Las reformas británicas provocaron la ruptura del consenso socialista en algunos países del centro y el norte de Europa, donde a mediados de los 80 pocos habrían pronosticado un cambio de cultura política. La pérdida de importancia relativa del valor igualdad a partir de 1990 y el nacimiento o avance electoral de nuevos partidos liberales, o de antiguos formaciones conservadoras que optaron por alejarse de los planteamientos de sus rivales socialdemócratas, abrió la posibilidad a experimentos liberalizadores, emprendidos a veces por partidos de centro-izquierda. La polarización y el extremismo que algunos pronosticaban no han sido la norma, sino la excepción, aunque las nuevas variables surgidas a raíz del auge del islamismo, el avance económico de China y la India y el retorno a la postura acomodaticia de algunos políticos europeos hacen temer el inicio de un ciclo regresivo.

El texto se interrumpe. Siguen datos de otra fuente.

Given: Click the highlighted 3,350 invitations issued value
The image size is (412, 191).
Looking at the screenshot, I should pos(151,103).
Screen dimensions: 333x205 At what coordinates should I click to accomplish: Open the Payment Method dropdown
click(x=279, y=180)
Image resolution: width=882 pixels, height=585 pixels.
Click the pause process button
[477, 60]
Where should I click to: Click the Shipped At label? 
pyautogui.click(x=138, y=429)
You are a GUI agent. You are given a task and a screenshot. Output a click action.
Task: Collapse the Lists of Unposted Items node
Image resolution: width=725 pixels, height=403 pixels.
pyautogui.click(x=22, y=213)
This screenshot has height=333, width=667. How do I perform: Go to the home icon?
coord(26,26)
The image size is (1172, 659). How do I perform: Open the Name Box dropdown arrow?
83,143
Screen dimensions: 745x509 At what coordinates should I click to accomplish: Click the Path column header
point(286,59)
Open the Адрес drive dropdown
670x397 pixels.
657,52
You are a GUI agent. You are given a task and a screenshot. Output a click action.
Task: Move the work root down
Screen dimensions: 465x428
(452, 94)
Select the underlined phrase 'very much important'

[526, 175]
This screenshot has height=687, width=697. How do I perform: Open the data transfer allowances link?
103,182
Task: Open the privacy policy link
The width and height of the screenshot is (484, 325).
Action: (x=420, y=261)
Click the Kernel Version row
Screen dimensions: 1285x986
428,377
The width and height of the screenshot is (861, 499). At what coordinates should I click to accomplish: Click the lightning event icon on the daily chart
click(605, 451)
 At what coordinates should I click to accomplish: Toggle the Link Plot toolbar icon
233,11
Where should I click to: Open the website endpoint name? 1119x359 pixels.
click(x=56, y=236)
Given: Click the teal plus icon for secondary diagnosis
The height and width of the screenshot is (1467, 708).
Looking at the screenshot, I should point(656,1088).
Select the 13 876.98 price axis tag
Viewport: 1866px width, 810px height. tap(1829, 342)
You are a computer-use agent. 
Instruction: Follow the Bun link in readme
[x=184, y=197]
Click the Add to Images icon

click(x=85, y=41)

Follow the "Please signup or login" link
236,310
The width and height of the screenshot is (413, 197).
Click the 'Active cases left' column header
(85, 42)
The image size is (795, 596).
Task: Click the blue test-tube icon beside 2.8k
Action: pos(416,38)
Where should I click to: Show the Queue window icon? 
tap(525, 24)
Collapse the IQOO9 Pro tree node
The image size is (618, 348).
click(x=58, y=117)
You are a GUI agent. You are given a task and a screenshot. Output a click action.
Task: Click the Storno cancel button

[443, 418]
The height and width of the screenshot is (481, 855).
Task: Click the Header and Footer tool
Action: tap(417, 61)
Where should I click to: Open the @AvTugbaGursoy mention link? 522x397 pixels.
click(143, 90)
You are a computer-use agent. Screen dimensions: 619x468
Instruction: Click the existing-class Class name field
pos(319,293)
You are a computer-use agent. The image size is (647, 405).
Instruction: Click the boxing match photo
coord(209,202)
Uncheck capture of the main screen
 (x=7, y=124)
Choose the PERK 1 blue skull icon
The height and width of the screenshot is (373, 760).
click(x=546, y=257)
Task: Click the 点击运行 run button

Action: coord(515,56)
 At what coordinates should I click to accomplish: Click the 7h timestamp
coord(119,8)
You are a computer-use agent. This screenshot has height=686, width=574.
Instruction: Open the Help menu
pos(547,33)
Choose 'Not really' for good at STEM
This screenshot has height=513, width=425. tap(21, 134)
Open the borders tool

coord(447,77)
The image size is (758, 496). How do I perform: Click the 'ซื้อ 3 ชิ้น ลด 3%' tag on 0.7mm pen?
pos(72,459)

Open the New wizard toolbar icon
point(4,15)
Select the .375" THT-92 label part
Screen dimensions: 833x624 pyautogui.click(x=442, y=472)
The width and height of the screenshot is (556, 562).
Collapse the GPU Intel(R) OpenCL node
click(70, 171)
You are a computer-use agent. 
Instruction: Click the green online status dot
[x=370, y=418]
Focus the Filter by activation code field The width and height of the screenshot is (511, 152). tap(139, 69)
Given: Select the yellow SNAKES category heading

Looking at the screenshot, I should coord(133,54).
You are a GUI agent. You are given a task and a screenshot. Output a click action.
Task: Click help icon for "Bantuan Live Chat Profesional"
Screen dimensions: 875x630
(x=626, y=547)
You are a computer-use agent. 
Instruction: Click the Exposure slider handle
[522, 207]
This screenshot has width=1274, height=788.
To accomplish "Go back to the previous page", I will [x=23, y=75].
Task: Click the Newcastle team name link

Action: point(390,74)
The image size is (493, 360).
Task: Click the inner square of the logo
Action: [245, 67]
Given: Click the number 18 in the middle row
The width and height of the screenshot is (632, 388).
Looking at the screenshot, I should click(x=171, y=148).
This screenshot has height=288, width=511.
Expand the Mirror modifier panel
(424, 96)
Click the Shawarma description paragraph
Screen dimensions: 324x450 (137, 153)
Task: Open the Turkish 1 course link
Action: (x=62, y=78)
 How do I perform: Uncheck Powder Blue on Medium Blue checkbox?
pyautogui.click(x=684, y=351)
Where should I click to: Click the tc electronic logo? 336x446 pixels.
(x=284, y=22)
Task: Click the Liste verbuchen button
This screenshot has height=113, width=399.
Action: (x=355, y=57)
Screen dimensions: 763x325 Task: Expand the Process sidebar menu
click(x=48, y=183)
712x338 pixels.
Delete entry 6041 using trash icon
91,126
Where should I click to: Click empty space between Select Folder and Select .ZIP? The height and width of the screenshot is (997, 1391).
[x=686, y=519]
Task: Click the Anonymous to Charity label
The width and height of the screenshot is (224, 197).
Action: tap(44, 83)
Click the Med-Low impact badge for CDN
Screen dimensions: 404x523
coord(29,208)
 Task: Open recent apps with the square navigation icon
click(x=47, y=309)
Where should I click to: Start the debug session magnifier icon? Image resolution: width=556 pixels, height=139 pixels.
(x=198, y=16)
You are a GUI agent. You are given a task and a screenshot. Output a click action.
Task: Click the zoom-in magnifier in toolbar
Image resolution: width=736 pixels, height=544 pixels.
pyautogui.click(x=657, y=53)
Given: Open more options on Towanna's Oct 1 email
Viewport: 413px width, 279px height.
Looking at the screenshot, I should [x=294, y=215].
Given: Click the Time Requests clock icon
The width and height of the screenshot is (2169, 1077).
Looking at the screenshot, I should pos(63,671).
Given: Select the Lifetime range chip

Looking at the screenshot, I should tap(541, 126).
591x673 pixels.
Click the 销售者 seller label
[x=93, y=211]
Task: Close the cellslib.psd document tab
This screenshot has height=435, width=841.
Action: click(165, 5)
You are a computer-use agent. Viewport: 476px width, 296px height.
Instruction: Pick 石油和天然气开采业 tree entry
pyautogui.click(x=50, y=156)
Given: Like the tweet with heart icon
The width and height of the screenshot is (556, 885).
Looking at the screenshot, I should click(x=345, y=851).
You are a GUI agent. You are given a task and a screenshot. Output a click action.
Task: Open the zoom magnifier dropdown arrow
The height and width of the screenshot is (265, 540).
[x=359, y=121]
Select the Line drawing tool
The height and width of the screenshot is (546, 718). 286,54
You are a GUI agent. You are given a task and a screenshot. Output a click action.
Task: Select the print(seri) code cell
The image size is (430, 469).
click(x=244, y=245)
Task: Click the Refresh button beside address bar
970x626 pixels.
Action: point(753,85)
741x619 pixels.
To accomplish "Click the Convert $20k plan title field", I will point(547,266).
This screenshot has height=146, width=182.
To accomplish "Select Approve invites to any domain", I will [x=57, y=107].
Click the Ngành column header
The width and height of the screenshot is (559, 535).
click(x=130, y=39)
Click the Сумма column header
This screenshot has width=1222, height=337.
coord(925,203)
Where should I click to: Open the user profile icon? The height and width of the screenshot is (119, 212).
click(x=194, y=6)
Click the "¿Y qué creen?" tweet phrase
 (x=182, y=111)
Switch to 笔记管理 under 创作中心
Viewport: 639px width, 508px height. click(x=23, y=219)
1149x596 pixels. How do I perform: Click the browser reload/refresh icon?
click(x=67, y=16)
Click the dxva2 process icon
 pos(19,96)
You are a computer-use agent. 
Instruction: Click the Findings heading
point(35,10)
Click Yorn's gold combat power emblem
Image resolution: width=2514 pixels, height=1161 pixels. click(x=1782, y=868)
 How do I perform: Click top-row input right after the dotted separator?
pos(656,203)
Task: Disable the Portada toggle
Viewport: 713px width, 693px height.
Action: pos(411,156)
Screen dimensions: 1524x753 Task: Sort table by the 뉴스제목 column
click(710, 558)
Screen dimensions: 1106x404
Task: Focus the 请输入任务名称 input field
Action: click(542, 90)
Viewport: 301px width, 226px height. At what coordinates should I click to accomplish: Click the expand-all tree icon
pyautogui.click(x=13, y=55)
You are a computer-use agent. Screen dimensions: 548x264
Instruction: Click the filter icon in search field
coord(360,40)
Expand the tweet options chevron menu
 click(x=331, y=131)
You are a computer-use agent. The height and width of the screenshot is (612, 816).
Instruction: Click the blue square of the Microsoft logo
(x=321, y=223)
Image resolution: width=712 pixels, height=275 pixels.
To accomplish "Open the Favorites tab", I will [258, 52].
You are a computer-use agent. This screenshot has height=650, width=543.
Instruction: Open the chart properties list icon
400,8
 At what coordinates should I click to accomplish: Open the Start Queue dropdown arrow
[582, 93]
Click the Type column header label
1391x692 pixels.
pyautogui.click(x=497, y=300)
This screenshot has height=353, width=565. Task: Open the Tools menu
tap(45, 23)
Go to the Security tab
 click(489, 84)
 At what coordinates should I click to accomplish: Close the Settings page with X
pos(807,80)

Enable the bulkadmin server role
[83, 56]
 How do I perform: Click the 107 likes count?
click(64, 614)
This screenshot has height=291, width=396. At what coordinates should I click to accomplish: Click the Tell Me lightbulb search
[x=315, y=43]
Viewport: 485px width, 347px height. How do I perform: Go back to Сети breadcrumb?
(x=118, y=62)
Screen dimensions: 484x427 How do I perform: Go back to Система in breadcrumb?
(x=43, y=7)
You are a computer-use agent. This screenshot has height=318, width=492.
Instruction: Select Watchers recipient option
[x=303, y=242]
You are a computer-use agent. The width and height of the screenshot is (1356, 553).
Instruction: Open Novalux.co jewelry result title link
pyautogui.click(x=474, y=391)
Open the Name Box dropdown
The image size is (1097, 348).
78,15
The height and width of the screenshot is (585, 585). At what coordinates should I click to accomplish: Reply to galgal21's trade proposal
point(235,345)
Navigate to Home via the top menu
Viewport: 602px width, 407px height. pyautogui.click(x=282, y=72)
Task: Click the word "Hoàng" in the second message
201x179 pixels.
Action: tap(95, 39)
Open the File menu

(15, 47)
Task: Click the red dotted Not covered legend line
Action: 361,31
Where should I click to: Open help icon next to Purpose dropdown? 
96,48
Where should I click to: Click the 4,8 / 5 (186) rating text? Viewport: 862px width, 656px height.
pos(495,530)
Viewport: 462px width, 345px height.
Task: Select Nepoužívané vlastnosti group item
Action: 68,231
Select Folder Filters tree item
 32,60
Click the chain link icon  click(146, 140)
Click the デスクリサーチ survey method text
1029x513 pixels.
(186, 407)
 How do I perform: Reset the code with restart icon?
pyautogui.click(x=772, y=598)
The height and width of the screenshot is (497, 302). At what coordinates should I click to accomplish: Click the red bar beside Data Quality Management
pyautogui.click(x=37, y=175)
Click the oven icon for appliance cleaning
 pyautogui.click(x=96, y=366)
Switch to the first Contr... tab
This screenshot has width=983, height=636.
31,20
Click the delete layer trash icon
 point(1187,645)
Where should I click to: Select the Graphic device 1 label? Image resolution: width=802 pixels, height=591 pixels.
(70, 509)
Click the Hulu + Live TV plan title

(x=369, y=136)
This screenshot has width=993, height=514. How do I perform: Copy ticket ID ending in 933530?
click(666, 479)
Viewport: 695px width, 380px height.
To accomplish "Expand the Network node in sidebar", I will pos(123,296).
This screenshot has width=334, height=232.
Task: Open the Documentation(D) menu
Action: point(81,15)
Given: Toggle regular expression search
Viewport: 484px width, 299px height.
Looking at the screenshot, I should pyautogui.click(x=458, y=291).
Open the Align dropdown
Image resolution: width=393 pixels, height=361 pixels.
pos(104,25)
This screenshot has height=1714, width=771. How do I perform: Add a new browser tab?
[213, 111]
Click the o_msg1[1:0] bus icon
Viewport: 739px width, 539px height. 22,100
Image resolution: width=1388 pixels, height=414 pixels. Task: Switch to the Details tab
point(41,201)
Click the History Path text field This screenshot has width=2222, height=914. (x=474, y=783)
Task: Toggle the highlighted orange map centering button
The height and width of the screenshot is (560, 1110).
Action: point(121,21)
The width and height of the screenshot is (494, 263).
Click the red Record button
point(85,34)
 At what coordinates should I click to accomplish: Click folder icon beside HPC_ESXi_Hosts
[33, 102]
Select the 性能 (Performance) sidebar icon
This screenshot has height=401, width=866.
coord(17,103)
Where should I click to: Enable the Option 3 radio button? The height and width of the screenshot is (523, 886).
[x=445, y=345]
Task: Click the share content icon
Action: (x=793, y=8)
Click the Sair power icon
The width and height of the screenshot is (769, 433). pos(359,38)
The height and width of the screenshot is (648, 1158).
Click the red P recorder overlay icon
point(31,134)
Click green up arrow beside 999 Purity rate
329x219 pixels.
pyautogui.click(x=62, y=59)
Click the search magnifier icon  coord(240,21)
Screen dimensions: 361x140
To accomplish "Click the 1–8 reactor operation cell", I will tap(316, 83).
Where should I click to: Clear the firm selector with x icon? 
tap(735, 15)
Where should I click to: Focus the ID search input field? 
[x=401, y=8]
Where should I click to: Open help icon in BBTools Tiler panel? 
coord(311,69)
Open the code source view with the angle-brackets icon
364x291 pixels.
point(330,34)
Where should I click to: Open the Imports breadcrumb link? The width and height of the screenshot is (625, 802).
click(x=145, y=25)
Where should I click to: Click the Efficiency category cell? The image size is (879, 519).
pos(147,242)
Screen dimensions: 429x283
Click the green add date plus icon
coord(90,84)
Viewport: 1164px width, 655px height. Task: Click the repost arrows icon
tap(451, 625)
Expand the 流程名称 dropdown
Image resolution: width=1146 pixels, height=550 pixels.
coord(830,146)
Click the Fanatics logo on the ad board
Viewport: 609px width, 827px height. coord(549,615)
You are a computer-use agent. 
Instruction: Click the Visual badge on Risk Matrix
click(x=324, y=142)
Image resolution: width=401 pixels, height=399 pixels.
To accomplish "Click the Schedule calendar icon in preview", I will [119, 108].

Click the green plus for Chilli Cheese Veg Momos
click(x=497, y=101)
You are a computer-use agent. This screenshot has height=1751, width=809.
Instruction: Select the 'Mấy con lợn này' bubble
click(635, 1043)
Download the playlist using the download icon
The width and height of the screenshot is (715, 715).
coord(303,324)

En estos momentos, cuando el mundo asiste a una nueva y poderosísima oleada intervencionista y antiliberal, no estaría de más repasar lo que ocurrió en los años setenta del siglo pasado y volver a poner en valor el esfuerzo y la energía que tuvieron que aplicar gentes como Margaret Thatcher para poner las manillas del reloj en hora.



[1] David Cameron y Dylan Jones, Cameron on Cameron, Fourth Estate, Londres, 2008. Aquí, el líder tory afirma: "Seré un reformista social tan radical como Thatcher lo fue en la economía, pues un reformista social radical es lo que este país necesita ahora mismo".
[2] Los miembros del llamado gabinete en la sombra representan lo que sería el Gobierno de la nación si su partido ocupase el poder. De hecho, la gran mayoría de sus miembros acaba formando parte del Ejecutivo si su partido vence en las elecciones.
[3] Les salió mal la jugada: allí donde se registraron irregularidades de este tipo, los tories sufrieron grandes reveses en las urnas.
[4] El nuevo impuesto puso de manifiesto el carácter despilfarrador de numerosos concejales izquierdistas, por lo que, a largo plazo, representó un golpe político tory magistral.